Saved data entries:
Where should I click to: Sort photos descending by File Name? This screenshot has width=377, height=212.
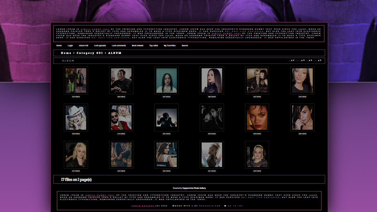[304, 61]
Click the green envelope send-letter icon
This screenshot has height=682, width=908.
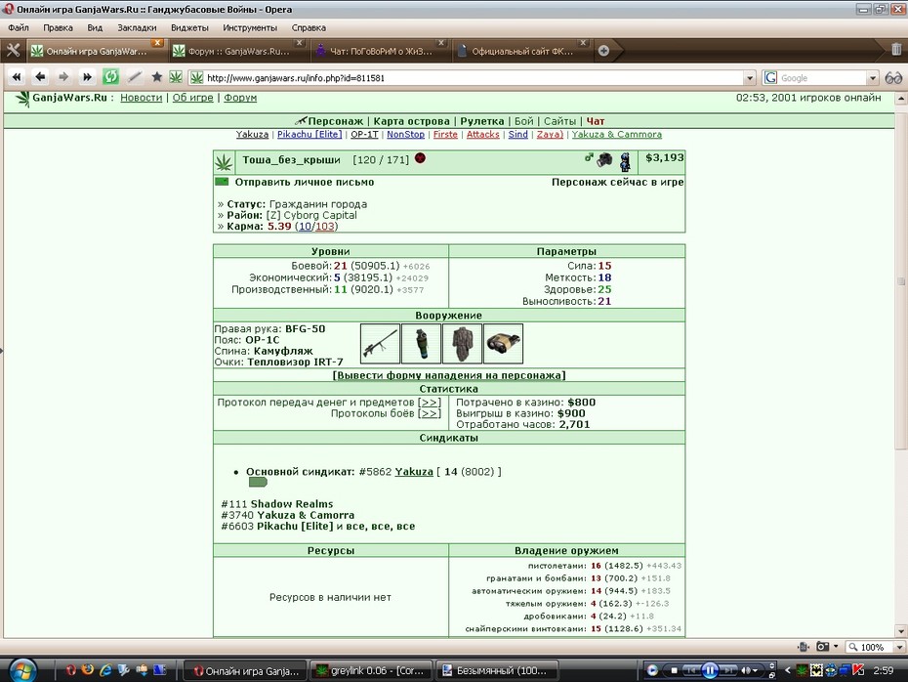[x=222, y=182]
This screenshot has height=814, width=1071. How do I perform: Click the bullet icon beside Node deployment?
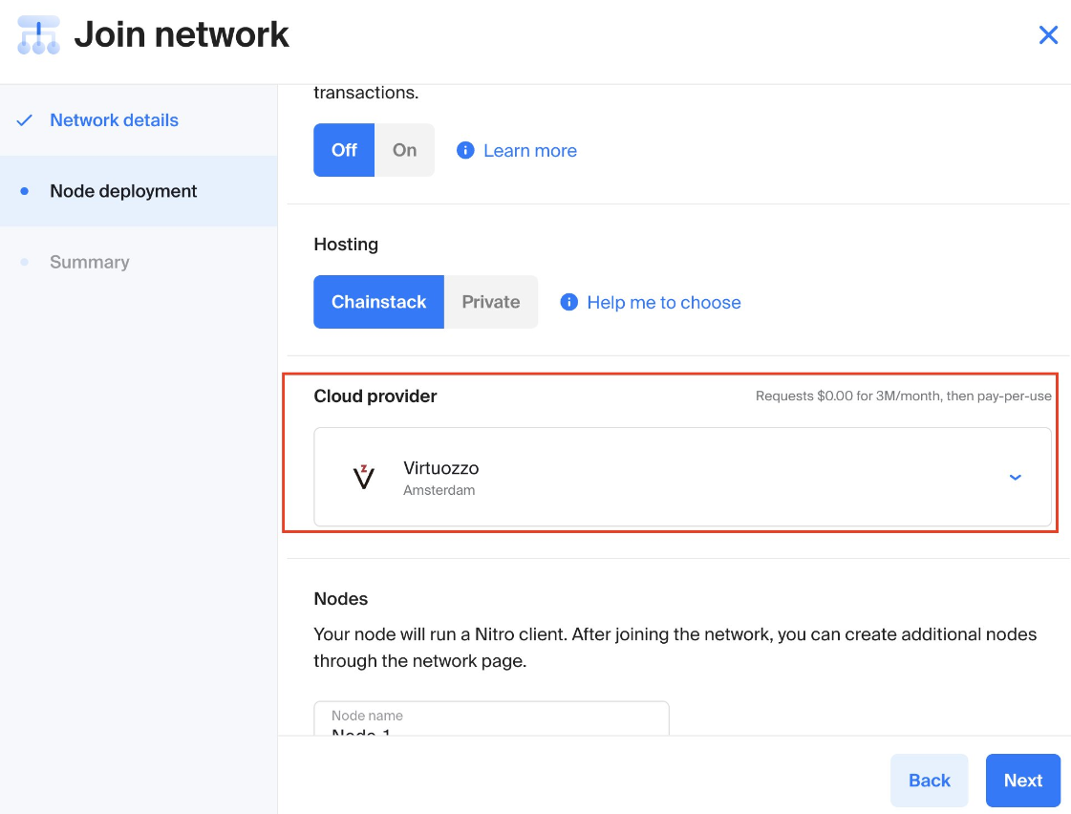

Task instructions:
Read through the entries above and copy each line that has the string "icon" in it.

Answer to the problem:
Click the green envelope send-letter icon
This screenshot has height=814, width=1071. How do I perform: Click the bullet icon beside Node deployment?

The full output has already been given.